Scientific American touched on this topic back in 2018 and the article written on it is quite interesting. While you might think personality quizzes would have existed for a long time they’ve only been around for roughly a century if that. With each design change, different scales were born.

Scientific American wrote as follows on the topic:

There is one personality model that did survive the 20th century, though. It is popular among academics today, and is what Vazire uses in her research. It’s called the Big 5 Personality Traits (aka 5-Factor Model), and it was developed over three decades beginning in 1961 at Brooks Air Force Base. From then to the 1990s, several psychologists including Lewis Goldberg, Warren Norman, Paul Costa and Robert McCrae helped develop the model into its modern form.

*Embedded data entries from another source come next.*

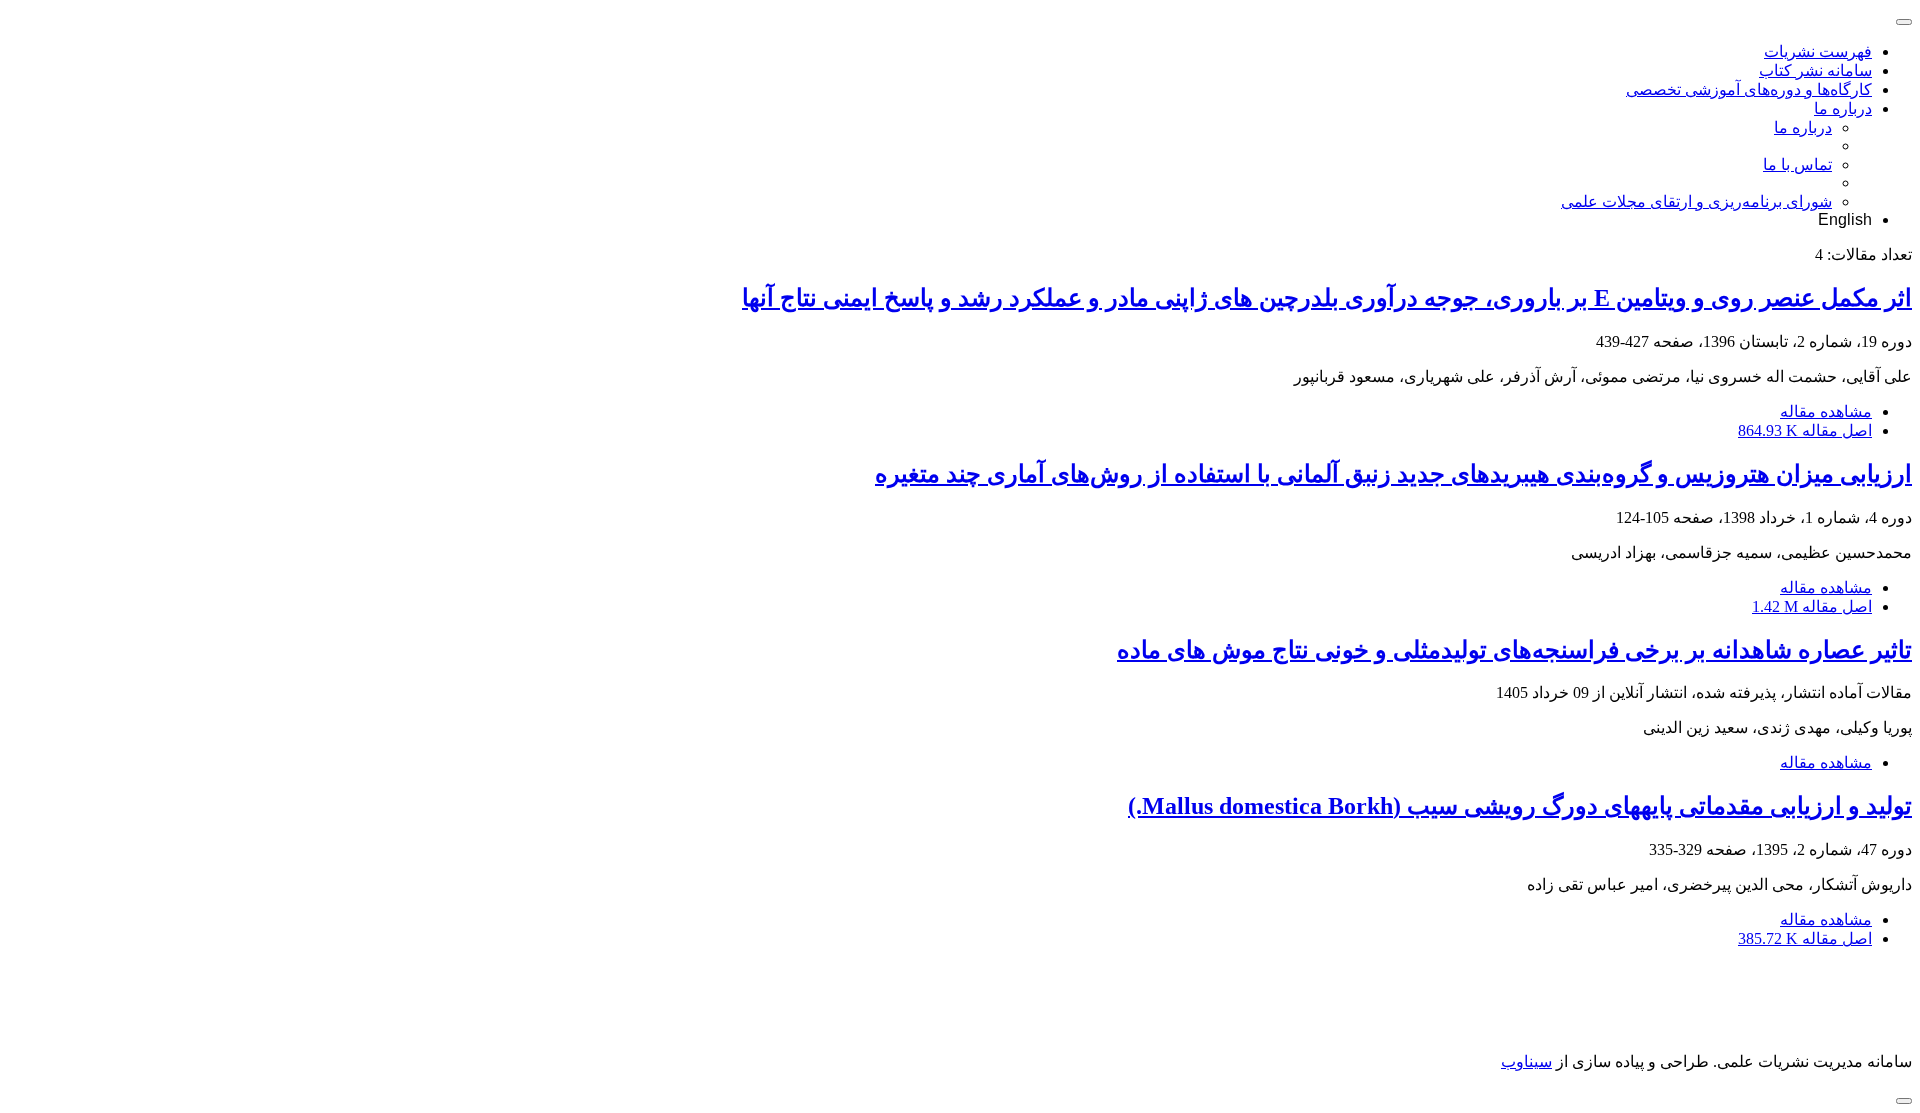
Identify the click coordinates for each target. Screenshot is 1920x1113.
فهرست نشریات (1818, 51)
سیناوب (1526, 1061)
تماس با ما (1797, 164)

Vazire says in developing the Big 5 Personality model, psychologists tried to avoid pitfalls that plagued early personality researchers—like selecting criteria based primarily on intuition. Instead, the Big 5 model took a holistic tack by compiling every word that could be considered a personality trait and creating simple, straightforward questions about them. For example, on a scale of 1 to 5, are you outgoing, sociable? Have a forgiving nature? Based on how people answered initial surveys, researchers used statistical methods to group traits that seemed to cluster together (like “talkative” and “sociable”) into five basic categories: extraversion, conscientiousness, agreeableness, neuroticism and openness to experience. The other model, the HEXACO model of personality structure created in 2000 by psychologists Kibeom Lee at the University of Calgary and Michael Ashton at Brock University in Ontario, is similar but adds an extra category: honesty–humility.

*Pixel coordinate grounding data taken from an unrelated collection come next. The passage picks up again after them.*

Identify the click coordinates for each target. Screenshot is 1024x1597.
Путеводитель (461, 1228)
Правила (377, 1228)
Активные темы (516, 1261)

The key to the Big 5 model is its simplicity. It doesn’t sort anybody into a “type,” just informs them where they fall on a continuum of personality traits. There are no tricks and no surprises to be revealed, Vazire says. “In a way, it’s disappointing. It just means that personality tests can only tell you what you tell it.” You won’t learn anything that you didn’t already know about yourself, she adds, and its accuracy comes entirely from how honest and self-reflective you were with your answers.

At best, Vazire says you could use it as a comparative tool that can tell you how you rank on extroversion compared with others who have taken the same test. There have been studies that show certain Big 5 factor scores correlate with certain outcomes—conscientiousness correlates with longer life, for instance, and extroversion correlates with higher sales for sales reps. “But that doesn’t mean someone with high extroversion will be a better salesperson,” Vazire says. Correlations are just that; they could be incidental. But commercial personality assessments seem to depend heavily on such correlations. For example, one assessment from The Predictive Index, a company that measures behavioral characteristics and matches personality profiles to jobs, views such correlations in their own studies as a measure of success. “[We showed] in one client, a retail jeweler, that increases in dominance or aggression was responsible for $125,000 in revenue,” says Thad Peterson, one of the company’s executives. The idea behind The Index, Peterson says, is to use those measures to help “marry people to [job] positions.”

Such personality assessments—particularly those targeted toward hiring recruiters and managers—aim to uncover a kind of “hidden truth about the person,” says Randy Stein, a psychologist at California Polytechnic State University, Pomona. “They assume that there is an essence of you and an essence of the job, and you should be matching up those two things in hiring,” he says. “But I don’t think there is a hidden truth—and even if there is, a personality test doesn’t do it.”

When you really break things down these kinds of tests are what you make of them. While they are valid on some levels they are not on others. Sure these tests are based on psychological science, but they are never going to be as spot-on as we would like for them to be.